A partir du 15 mai, la réaction jeta le masque. La possibilité de renverser la République venait d'apparaître aux royalistes : le cœur leur revint. La mine fut ouverte sous la Commission exécutive. Contre M. Ledru-Rollin, orléanistes et légitimistes redoublèrent leurs attaques. M. Caussidière fut remplacé à la préfecture de police, en dépit, ou, plutôt, à cause de la protection de M. de Lamartine. Et M. de Lamartine lui-même, que ses avances au parti monarchiste avaient ruiné dans l'esprit du Peuple, se vit abandonné tout à coup par ceux auxquels il avait servi d'instrument, et sentit de toutes parts le sol se dérober sous lui.

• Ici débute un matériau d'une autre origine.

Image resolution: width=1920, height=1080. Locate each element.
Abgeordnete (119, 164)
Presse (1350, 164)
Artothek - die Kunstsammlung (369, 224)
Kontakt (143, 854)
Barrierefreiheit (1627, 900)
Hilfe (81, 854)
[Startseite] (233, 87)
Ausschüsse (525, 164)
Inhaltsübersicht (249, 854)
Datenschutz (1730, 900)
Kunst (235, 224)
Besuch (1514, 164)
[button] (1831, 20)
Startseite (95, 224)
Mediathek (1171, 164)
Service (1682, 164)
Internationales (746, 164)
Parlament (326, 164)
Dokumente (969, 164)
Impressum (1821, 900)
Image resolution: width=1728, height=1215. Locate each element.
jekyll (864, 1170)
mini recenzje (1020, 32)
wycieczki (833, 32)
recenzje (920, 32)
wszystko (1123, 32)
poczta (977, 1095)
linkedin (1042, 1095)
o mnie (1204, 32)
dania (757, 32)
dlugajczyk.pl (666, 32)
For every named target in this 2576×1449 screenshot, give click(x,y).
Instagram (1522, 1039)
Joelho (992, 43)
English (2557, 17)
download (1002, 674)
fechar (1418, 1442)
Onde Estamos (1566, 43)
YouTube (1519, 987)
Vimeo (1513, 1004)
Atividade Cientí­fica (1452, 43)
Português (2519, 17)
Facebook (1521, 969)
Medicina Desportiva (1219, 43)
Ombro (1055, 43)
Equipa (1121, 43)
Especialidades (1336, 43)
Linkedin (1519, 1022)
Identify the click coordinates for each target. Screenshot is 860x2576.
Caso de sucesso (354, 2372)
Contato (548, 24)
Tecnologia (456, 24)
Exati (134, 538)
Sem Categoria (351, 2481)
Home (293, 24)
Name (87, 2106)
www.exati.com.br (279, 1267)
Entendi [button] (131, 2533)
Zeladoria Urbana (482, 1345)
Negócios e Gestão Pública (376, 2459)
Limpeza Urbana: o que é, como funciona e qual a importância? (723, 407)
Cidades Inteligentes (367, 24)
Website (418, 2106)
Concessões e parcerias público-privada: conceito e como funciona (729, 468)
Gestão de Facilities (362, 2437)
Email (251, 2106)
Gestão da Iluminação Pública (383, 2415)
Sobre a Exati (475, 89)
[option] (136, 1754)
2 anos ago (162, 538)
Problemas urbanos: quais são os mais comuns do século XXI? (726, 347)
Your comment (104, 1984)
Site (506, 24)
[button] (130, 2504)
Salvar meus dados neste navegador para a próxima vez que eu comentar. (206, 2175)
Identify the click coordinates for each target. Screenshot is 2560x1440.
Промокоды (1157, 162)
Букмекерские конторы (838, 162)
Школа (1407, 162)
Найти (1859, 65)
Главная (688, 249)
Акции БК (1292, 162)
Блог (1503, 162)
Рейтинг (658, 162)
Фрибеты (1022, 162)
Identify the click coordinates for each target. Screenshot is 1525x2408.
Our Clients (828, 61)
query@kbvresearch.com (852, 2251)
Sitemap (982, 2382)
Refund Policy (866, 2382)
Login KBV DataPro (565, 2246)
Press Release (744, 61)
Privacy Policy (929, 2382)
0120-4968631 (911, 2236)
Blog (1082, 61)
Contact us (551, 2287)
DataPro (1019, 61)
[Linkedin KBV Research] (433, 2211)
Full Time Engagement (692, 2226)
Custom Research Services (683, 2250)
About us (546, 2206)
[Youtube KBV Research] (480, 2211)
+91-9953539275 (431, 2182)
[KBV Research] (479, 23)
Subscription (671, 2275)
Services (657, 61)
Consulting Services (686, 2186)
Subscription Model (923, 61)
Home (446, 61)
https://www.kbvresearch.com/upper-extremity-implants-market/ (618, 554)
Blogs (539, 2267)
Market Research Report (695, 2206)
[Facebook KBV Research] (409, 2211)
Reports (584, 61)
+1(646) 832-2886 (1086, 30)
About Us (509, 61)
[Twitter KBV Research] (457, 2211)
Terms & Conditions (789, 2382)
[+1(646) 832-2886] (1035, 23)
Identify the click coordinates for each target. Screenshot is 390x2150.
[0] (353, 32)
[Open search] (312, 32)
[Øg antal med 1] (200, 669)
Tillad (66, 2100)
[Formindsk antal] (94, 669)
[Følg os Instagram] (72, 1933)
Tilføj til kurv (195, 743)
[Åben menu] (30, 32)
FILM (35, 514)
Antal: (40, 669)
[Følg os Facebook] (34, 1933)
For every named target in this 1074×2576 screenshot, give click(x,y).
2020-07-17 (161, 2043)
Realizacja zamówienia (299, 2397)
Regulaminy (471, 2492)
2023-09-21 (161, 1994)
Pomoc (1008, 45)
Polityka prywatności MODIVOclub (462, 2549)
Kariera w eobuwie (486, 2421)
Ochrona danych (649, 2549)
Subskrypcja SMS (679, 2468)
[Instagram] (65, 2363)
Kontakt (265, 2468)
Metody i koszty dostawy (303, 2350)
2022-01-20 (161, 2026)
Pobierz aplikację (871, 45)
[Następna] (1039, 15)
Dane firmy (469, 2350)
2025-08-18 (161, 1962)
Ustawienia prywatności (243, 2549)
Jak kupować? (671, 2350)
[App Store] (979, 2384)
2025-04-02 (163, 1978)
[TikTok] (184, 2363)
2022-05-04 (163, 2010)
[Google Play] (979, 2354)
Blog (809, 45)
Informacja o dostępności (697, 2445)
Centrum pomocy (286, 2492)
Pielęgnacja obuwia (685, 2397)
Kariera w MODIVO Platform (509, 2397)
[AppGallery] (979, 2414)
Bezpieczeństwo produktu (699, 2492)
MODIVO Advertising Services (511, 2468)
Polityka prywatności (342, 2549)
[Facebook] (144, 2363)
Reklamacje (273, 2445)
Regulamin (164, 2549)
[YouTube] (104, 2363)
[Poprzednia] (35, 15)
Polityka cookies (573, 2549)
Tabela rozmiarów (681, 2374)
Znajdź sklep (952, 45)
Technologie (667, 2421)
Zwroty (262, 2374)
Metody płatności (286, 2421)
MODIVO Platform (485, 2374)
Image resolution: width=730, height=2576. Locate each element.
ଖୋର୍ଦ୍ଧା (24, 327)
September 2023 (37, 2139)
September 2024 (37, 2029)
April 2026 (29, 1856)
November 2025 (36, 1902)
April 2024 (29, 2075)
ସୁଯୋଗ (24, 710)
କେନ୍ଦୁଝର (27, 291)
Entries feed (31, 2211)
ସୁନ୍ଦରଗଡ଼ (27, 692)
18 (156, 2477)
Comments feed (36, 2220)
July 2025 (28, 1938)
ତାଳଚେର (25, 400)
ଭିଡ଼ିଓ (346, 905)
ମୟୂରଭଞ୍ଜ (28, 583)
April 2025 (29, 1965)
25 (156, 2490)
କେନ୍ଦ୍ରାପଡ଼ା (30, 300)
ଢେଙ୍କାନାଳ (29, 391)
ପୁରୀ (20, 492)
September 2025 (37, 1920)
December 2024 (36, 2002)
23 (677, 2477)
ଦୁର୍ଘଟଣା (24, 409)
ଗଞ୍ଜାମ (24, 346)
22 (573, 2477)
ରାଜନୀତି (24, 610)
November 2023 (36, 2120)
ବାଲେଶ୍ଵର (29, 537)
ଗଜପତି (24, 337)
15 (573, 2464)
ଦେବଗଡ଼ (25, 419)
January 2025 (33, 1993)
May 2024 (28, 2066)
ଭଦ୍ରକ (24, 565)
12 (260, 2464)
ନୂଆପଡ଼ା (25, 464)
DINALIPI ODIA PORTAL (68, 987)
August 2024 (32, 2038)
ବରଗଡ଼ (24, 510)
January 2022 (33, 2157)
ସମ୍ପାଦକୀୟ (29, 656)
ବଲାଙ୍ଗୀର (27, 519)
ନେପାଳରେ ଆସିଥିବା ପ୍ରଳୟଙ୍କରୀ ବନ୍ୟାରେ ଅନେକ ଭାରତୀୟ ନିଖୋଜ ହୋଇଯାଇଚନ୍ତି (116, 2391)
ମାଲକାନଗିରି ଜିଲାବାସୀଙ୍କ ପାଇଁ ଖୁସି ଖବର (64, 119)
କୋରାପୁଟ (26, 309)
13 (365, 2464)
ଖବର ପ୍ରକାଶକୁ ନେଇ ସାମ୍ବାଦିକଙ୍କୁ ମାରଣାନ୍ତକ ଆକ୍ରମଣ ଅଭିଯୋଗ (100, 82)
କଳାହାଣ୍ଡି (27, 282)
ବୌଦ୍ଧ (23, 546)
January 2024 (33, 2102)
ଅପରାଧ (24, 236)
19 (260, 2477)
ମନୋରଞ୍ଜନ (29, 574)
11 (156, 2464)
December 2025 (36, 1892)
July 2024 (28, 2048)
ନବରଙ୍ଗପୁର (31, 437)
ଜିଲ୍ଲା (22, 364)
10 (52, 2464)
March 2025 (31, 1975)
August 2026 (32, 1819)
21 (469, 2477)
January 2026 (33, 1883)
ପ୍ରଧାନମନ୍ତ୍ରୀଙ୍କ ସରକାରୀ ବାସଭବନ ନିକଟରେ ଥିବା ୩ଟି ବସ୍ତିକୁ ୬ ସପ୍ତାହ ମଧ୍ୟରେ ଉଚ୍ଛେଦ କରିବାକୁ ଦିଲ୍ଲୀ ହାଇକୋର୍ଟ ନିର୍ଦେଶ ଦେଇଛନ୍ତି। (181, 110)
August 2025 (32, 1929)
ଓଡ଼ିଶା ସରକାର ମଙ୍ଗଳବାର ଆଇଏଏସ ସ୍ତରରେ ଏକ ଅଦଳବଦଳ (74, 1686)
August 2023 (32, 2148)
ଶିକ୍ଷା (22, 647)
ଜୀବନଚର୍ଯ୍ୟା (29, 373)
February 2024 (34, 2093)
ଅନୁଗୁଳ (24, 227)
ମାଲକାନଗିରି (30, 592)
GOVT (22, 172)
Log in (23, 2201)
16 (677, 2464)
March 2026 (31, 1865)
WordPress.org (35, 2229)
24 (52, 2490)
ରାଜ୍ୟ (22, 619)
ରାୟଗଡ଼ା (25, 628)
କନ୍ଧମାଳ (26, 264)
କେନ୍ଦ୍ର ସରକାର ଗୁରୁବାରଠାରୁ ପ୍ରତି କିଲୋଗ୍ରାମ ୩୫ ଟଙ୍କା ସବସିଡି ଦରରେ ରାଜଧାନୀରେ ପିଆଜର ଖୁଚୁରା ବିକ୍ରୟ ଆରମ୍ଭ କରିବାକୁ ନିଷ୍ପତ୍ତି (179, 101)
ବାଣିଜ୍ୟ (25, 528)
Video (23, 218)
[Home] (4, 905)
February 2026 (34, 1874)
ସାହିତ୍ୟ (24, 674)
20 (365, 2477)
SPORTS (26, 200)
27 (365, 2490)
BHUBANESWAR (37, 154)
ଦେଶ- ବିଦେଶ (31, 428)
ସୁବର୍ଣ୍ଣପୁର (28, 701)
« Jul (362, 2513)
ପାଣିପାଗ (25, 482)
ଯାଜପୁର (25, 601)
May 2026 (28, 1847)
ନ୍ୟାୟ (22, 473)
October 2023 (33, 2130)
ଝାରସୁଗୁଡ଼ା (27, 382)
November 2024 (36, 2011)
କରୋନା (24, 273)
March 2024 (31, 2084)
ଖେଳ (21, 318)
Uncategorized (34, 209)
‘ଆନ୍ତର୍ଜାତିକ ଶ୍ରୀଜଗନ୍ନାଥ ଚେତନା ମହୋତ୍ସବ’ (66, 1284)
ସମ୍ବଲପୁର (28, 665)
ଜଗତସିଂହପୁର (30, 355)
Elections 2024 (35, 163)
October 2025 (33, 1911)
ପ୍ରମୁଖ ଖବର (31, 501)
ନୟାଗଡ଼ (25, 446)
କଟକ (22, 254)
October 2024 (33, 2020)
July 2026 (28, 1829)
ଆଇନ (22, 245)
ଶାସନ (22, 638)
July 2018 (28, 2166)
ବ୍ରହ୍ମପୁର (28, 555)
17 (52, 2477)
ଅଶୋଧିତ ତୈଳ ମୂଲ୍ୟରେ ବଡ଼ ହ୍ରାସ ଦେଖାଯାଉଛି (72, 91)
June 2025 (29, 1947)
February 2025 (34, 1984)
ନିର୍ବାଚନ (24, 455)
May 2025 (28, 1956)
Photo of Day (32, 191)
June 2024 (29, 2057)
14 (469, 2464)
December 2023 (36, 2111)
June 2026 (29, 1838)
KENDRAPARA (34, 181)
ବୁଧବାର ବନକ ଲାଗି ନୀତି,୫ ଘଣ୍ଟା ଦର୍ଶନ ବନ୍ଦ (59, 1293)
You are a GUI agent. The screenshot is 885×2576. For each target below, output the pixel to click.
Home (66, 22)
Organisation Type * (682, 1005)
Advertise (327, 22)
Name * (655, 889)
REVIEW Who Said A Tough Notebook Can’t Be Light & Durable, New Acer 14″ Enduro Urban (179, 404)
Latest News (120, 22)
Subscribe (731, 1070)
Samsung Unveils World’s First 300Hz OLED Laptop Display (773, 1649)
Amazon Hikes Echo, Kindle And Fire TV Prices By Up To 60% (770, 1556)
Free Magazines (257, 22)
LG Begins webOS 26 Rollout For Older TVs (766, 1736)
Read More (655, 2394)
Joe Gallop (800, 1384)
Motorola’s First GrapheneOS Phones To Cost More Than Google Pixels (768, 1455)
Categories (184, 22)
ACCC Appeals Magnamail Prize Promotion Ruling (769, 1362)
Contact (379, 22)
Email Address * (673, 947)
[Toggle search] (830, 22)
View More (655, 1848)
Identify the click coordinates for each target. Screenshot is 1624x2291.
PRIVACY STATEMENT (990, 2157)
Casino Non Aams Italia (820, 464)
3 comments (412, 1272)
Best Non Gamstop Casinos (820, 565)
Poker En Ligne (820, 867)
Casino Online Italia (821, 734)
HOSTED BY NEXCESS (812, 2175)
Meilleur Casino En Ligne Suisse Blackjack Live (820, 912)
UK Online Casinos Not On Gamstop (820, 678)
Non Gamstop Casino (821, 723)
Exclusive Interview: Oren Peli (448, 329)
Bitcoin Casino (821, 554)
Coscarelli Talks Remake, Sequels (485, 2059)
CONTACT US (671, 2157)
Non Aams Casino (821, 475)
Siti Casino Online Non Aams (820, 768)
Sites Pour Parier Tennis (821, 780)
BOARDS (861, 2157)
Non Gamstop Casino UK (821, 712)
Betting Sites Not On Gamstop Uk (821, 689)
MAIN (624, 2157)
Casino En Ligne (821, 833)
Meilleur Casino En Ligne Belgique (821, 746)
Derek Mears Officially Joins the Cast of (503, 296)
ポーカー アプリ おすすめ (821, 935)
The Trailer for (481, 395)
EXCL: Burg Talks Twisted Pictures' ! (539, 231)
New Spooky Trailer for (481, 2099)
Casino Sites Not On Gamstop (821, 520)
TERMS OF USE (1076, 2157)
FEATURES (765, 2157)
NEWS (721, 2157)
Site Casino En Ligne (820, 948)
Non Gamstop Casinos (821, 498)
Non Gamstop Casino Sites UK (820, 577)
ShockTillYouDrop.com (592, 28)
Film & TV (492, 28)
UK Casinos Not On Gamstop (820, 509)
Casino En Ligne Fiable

Comme les personnes que je viens de nommer, je n'avais pas, aux yeux des ennemis de la République, le tort d'être au pouvoir ; mais mon crime était bien plus noir encore : le cœur du Peuple me restait, et même ses sympathies ne s'étaient jamais prononcées avec une vivacité plus touchante que depuis qu'on avait fermé sur moi les portes des régions officielles. Ma présence gênait : il fut décidé qu'à tout prix et avant tout, on se débarrasserait de moi.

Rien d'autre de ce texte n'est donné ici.